Antyukraiński komunikat po rosyjsku, ukraińsku i polsku, zamieszczony przez hakerów na państwowych witrynach Ukrainy 14 stycznia 2022 r. Wzmianki m.in. o Wołyniu i UPA miały fałszywie wskazywać na autorstwo Polaków /  / opr. Jacek Taran
Antyukraiński komunikat po rosyjsku, ukraińsku i polsku, zamieszczony przez hakerów na państwowych witrynach Ukrainy 14 stycznia 2022 r. Wzmianki m.in. o Wołyniu i UPA miały fałszywie wskazywać na autorstwo Polaków / / opr. Jacek Taran

Batalie tej wojny prawie nigdy nie trafiają do mediów. Cyberwojna jest niebywale niszczycielska i nie uznaje żadnych granic. Chce nawet sięgać do naszych głów.

W poprzednim odcinku:

  • Nie chcę widzieć, jak cierpią niewinni ludzie – mówi rosyjski haker. – Ale jeśli cierpieć będą niewinni Rosjanie, będziemy eskalować ataki.
  • Ta wojna miała się zacząć całkiem inaczej – o niszczycielskim wirusie, który nie wypalił.
  • Jak Ukraina stała się poligonem cyberwojny i kto się na nim uczył.
  • „Bój się wariata z bombą atomową” – dlaczego wizerunek nieobliczalnego Putina jest na korzyść Rosjan
  • PRZECZYTAJ pierwszą część artykułu 

 

Younesa (to oczywiście nie jest jego prawdziwe imię) poznaliśmy dzięki Jonathanowi Scottowi, specjaliście od cyberbezpieczeństwa, który niedawno rozpracowywał Pegasusa. Younes jest studentem. Przypisuje się mu włamanie do sieci rozstawionych przez Rosjan kamer, które miały monitorować ruchy ukraińskich wojsk. Hakerzy z Anonymous podmienili w nich hasła, odcinając w ten sposób jedno ze źródeł rosyjskiego rozpoznania.

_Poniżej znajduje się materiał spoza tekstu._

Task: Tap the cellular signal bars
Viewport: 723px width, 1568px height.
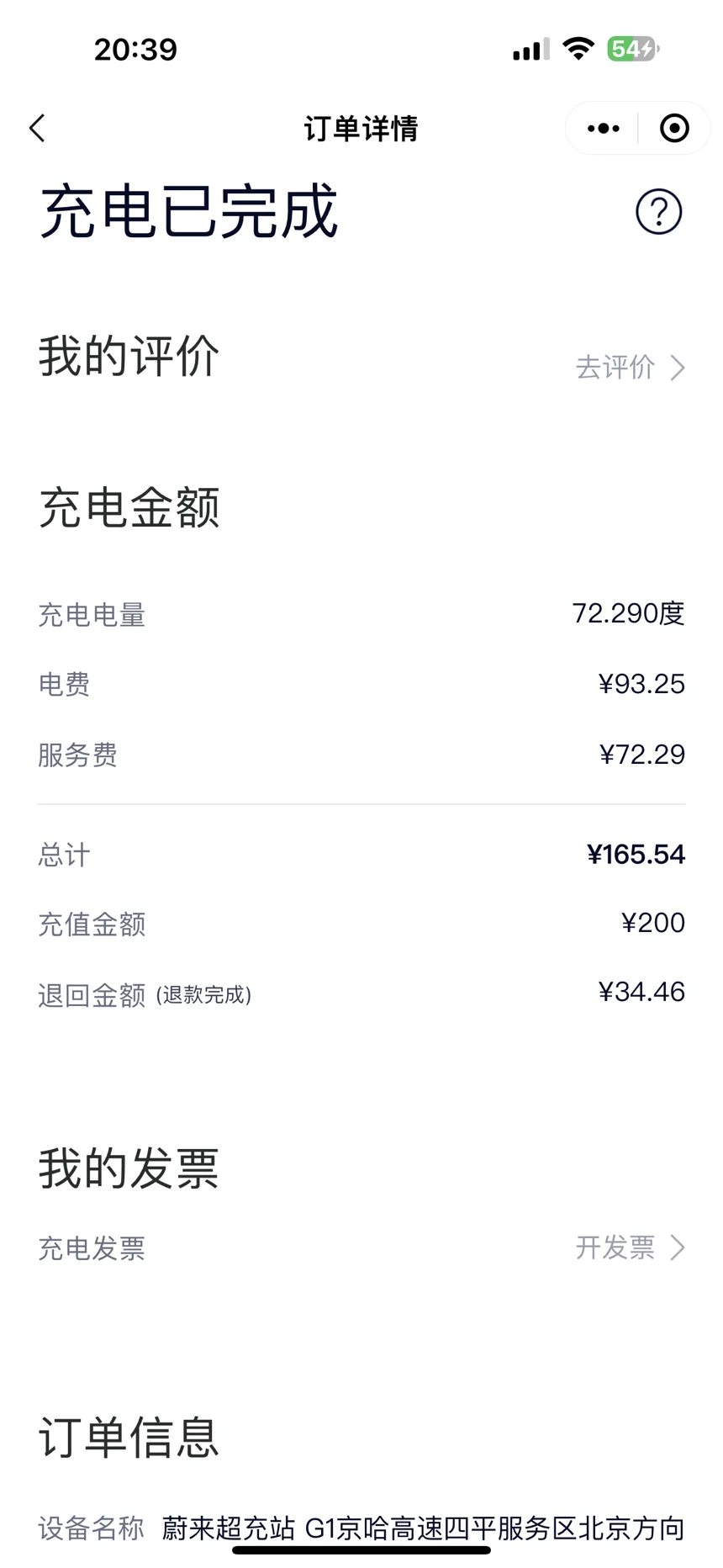Action: click(530, 50)
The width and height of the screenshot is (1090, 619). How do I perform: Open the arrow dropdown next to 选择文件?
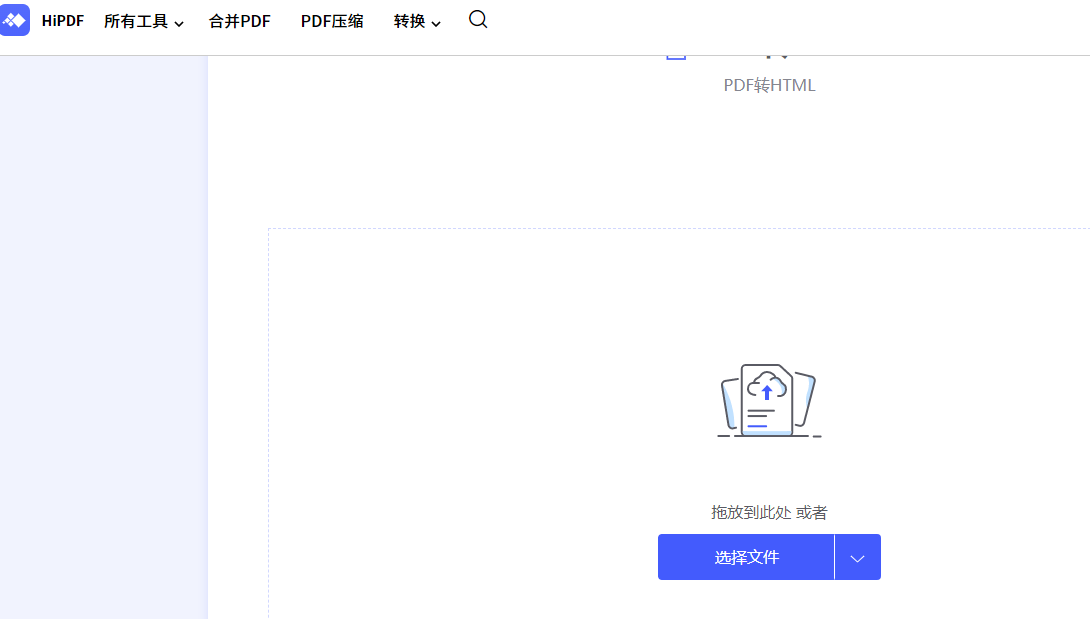click(857, 557)

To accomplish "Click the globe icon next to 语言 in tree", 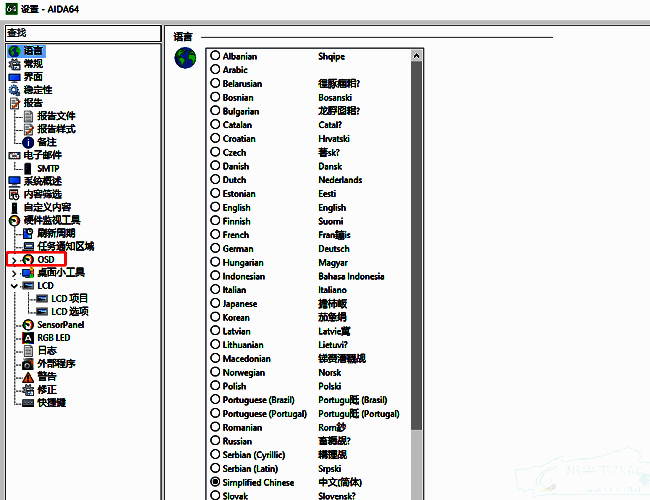I will 14,50.
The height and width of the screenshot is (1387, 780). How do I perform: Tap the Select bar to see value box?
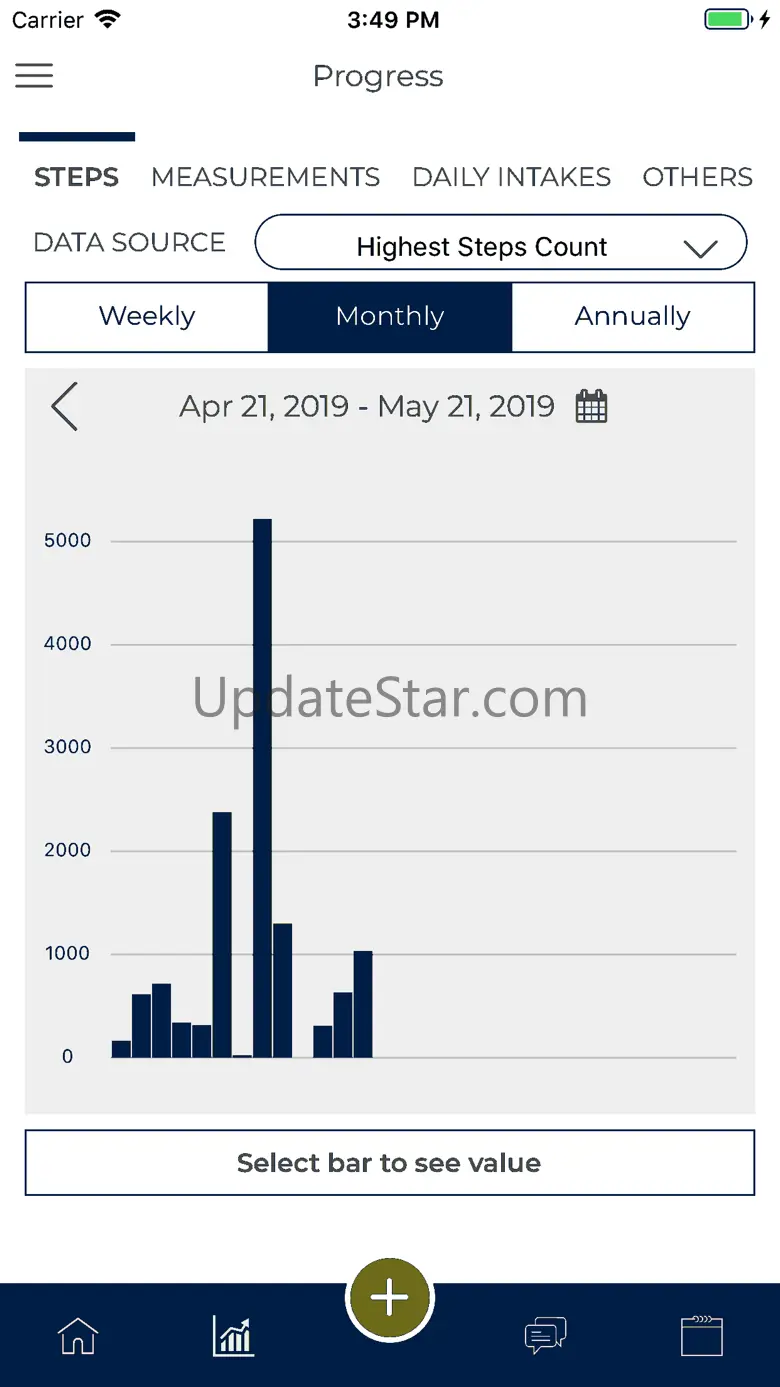point(390,1163)
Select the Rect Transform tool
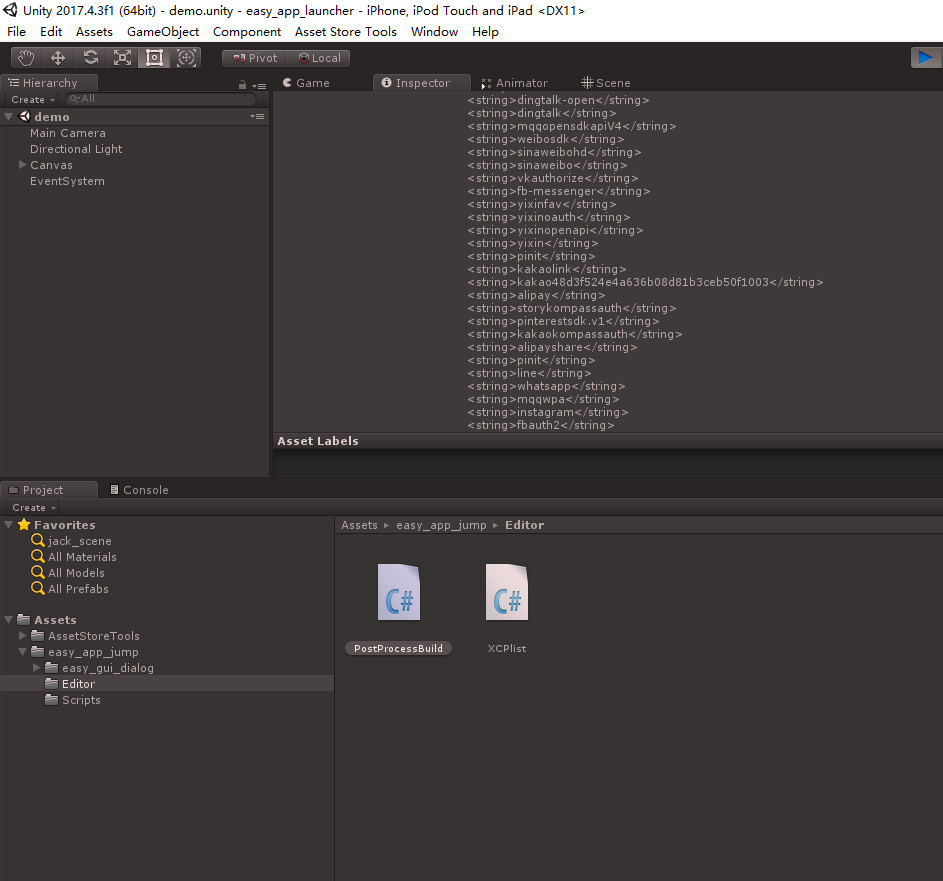The image size is (943, 881). (x=154, y=57)
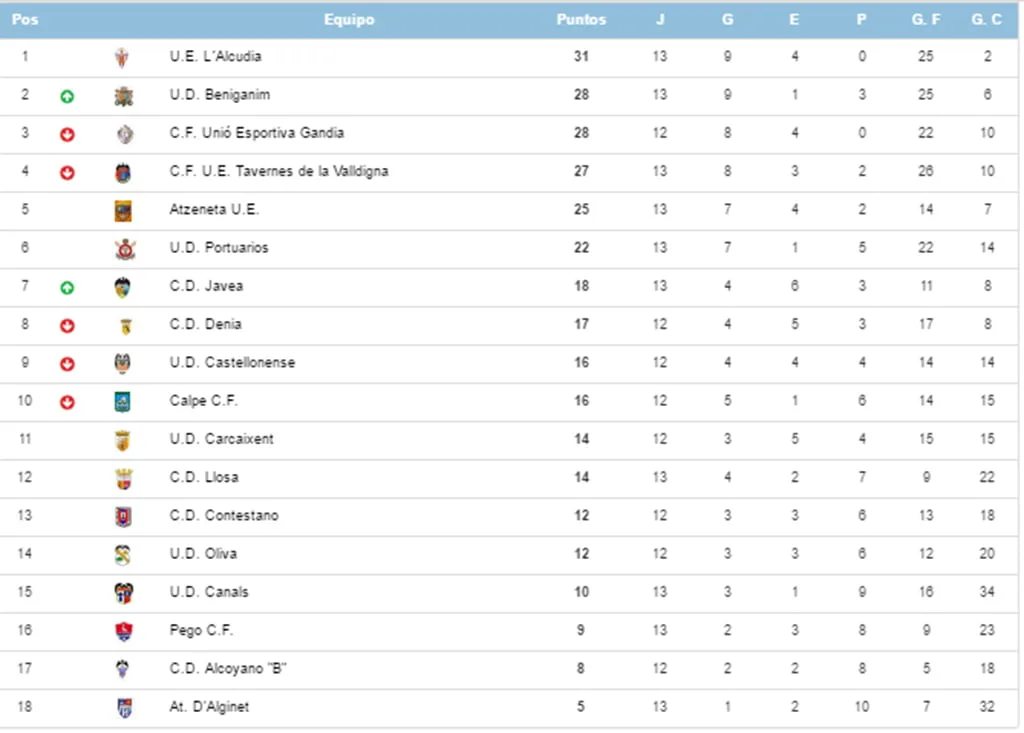Select the G. F column header
This screenshot has width=1024, height=733.
click(926, 20)
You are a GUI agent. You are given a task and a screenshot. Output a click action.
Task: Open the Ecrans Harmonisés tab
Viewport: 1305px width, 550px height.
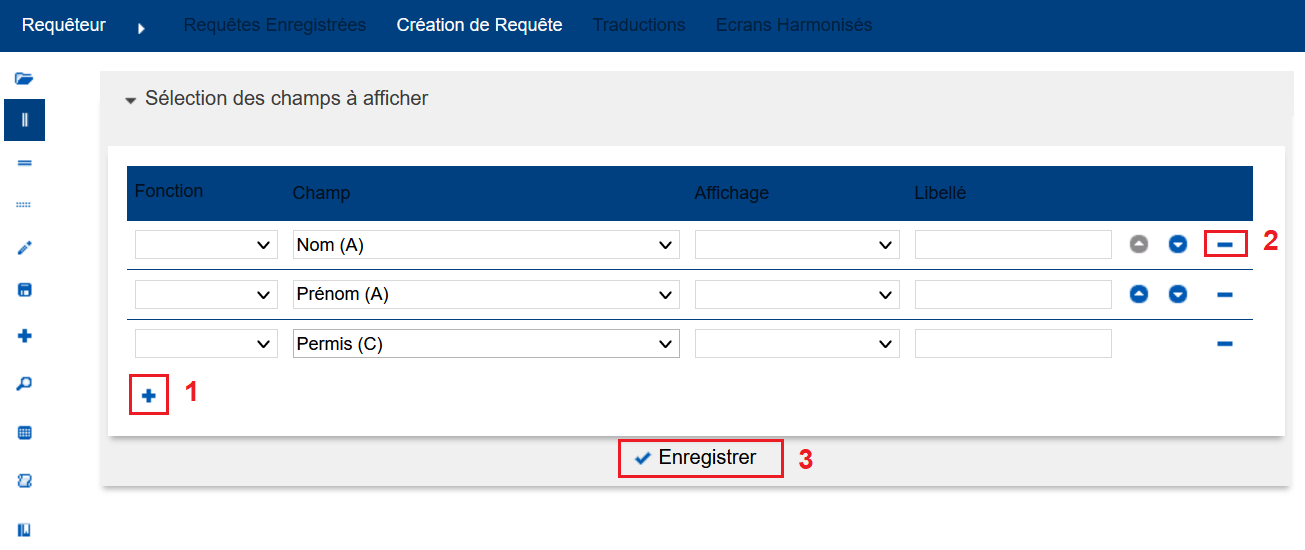[x=794, y=25]
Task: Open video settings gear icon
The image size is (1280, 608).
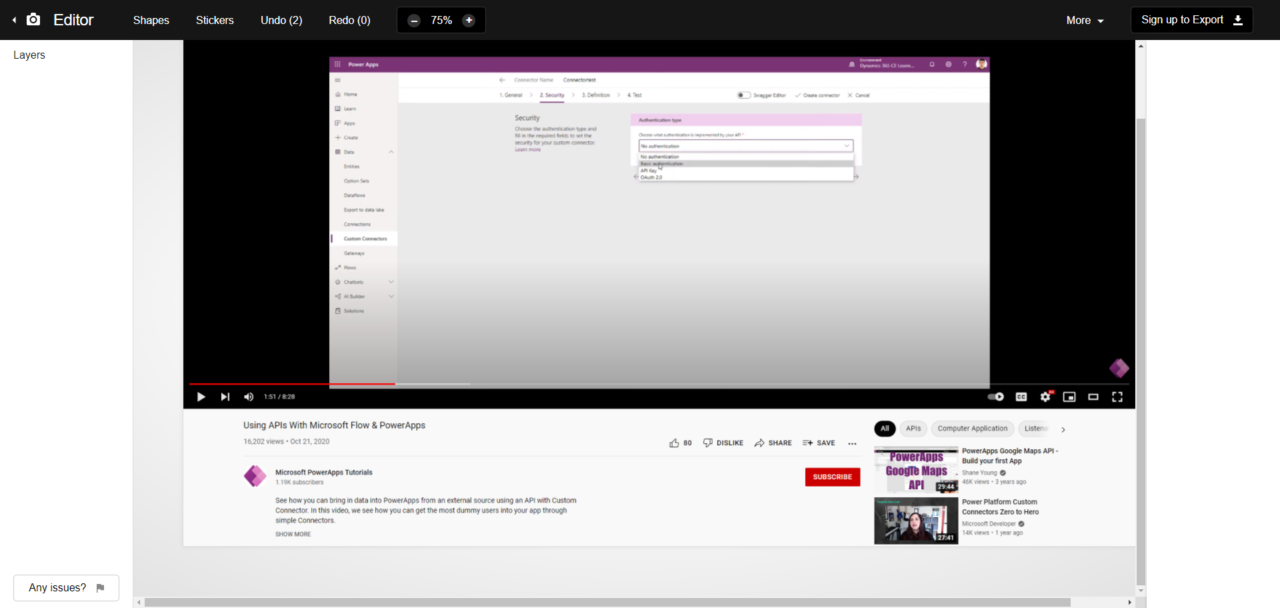Action: 1045,397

– Próbujemy wyrządzić tyle zniszczeń, ile się da – mówi Younes.

Zaczynał od hakowania dla czystej frajdy i – jak sam przyznaje, był „zwykłym internetowym wandalem”. Kilka lat temu skontaktowały się z nim osoby z kolektywu Anonymous, będące pod wrażeniem jego dokonań. Grupa, która kiedyś atakowała zachodnie rządy w odwecie „za imperializm i łamanie praw człowieka”, teraz wypowiedziała wojnę Rosji.

Najbardziej widocznym aspektem działalności tego kolektywu są ataki DDoS. Od początku konfliktu udało mu się sparaliżować kilkaset rosyjskich i białoruskich witryn. Niektóre, jak strona Gazpromu, agencji TASS czy Kremla, pozostawały wyłączone przez kilkadziesiąt godzin. Ataki DDoS wzmagają co prawda poczucie chaosu i przynoszą straty zaatakowanym instytucjom czy firmom, ale zwykle nie wyrządzają trwałych zniszczeń. O największych tego typu akcjach nie dowiedziała się jednak opinia publiczna.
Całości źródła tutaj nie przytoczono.